Na floresta amazônica, sapos às vezes cantam em lugares inusitados: dentro de formigueiros. São os sapinhos-listrados da espécie Lithodytes lineatus, cujas fêmeas depositam os ovos em ninhos de espuma dentro das galerias construídas pelas saúvas do gênero Atta. O segredo da convivência está numa substância que reveste o corpo dos anfíbios, segundo mostrou o trabalho de mestrado do biólogo André de Lima Barros no Instituto Nacional de Pesquisas da Amazônia (Inpa).

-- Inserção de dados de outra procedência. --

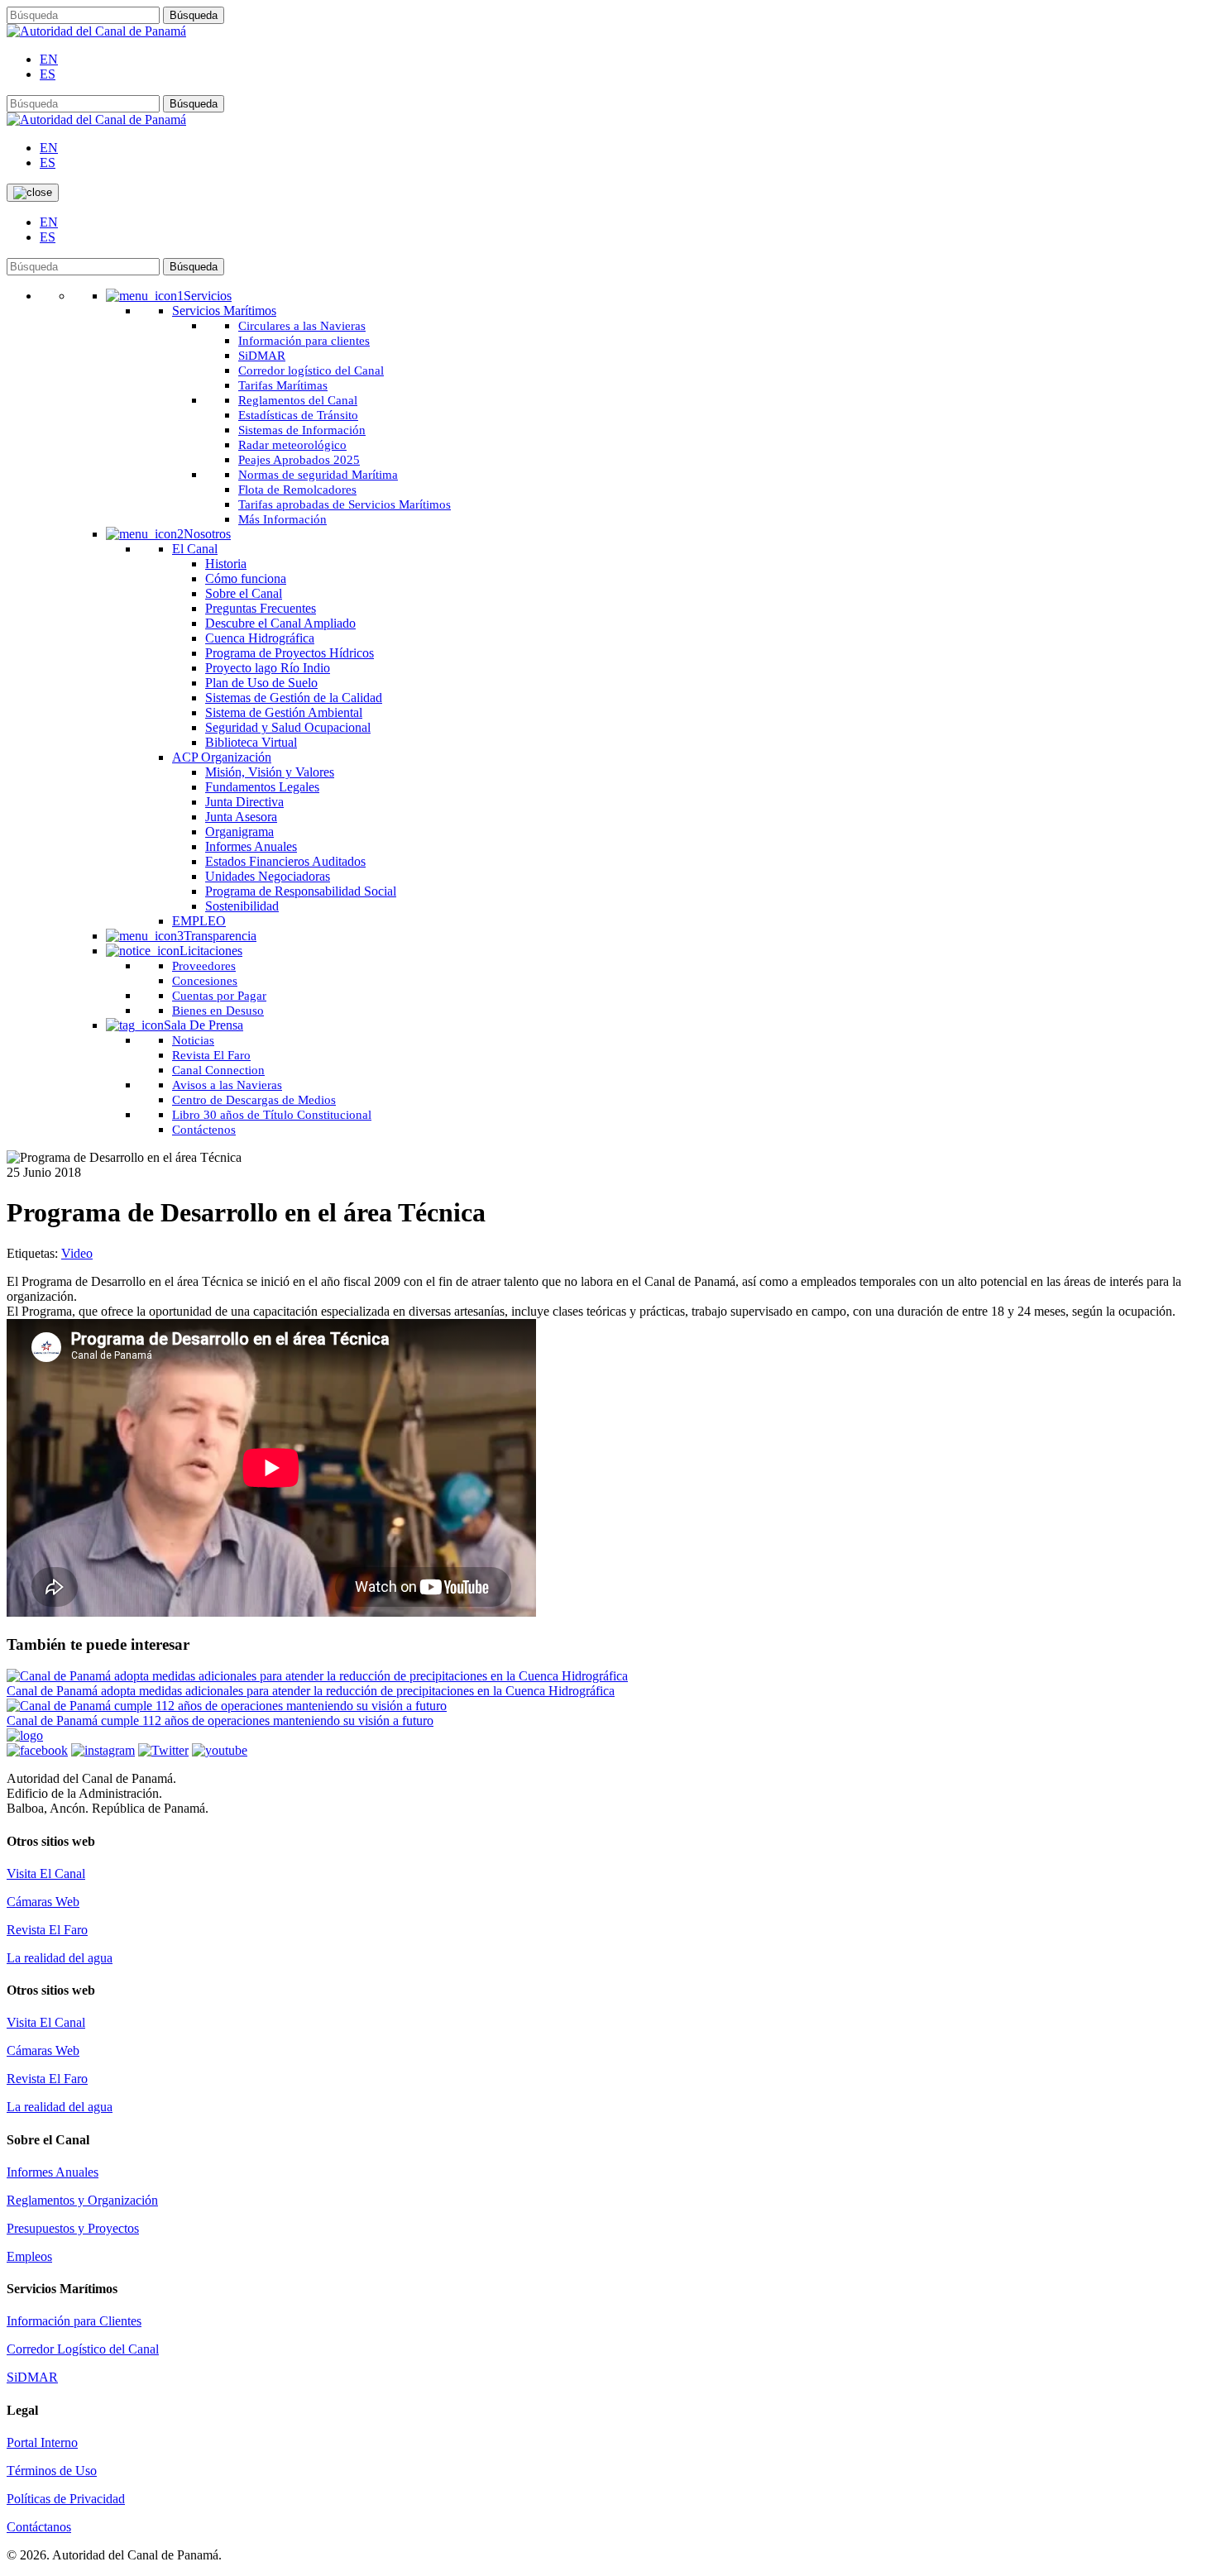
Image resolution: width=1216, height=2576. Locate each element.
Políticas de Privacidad (66, 2499)
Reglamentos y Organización (82, 2200)
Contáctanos (39, 2527)
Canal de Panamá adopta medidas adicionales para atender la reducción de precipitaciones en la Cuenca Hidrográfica (311, 1691)
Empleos (29, 2256)
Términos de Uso (52, 2471)
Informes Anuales (52, 2172)
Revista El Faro (47, 1930)
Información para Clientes (74, 2321)
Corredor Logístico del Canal (83, 2349)
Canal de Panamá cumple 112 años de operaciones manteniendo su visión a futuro (220, 1720)
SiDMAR (32, 2377)
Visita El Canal (46, 1873)
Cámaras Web (43, 1902)
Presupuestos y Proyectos (73, 2228)
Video (77, 1253)
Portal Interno (42, 2442)
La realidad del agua (60, 1958)
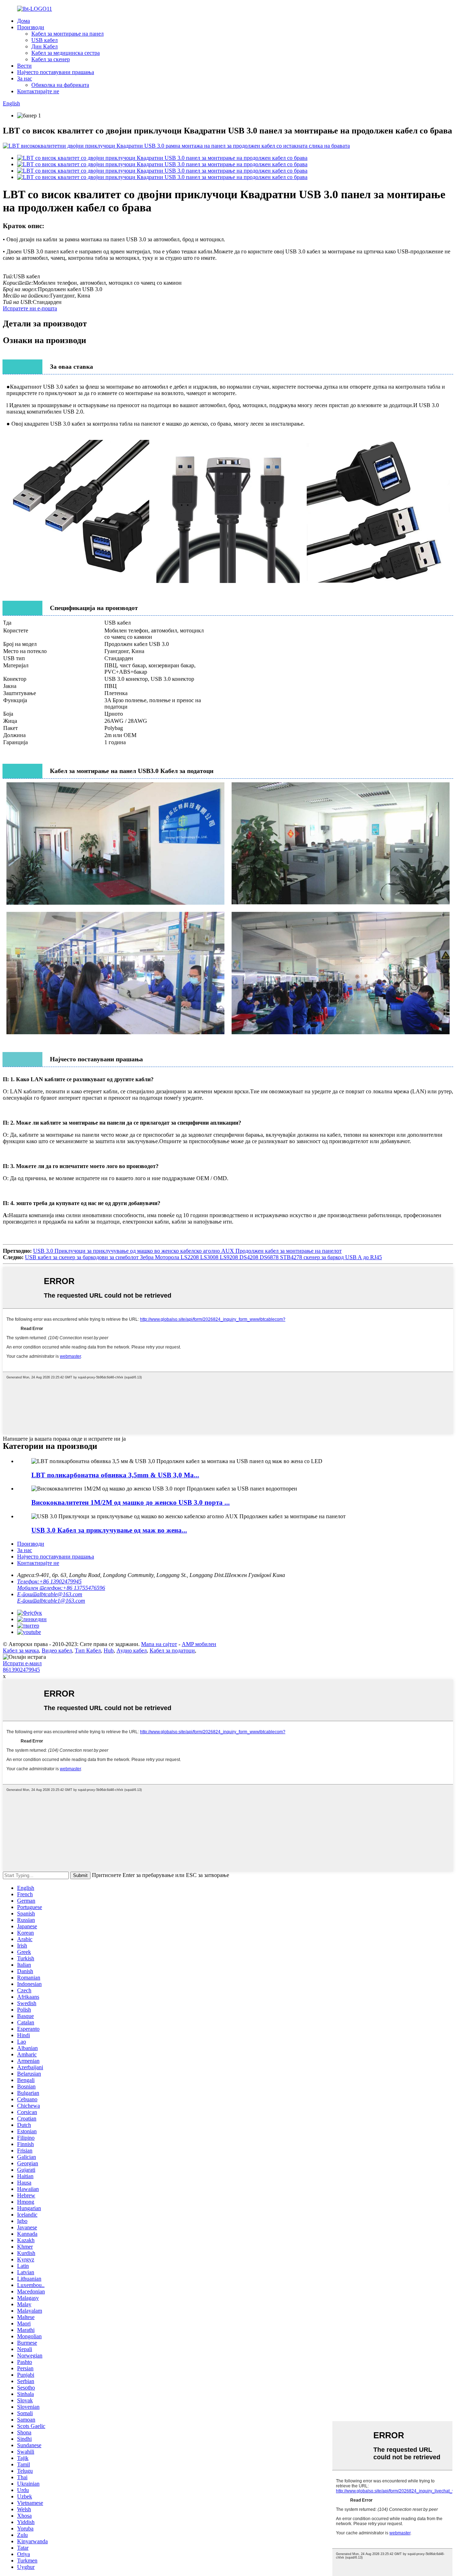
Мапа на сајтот (159, 1644)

Num experimento em que depositou 10 sapinhos-listrados na entrada de formigueiros, ele mostrou que as saúvas não os atacavam, conforme descreve em artigo publicado em outubro no site da revista Behavioral Ecology & Sociobiology. O mesmo não aconteceu com 20 sapos de outras espécies igualmente sujeitos à defesa pelas formigas: levaram em média 20 picadas dos insetos, independentemente de parentesco ou semelhanças na aparência.
Para confirmar que o escudo era algo que revestia a pele, Barros besuntou 10 sapos da espécie Rhinella major – que normalmente não convive com formigas – com um extrato da pele dos sapinhos-listrados, enquanto outros foram molhados apenas com água ultrapura, como comparação. Aqueles que receberam o tratamento passaram incólumes pelas defesas das formigas, a não ser quando saltavam em cima dos insetos. Estes, mesmo assim, eram soltos rapidamente após a primeira mordida.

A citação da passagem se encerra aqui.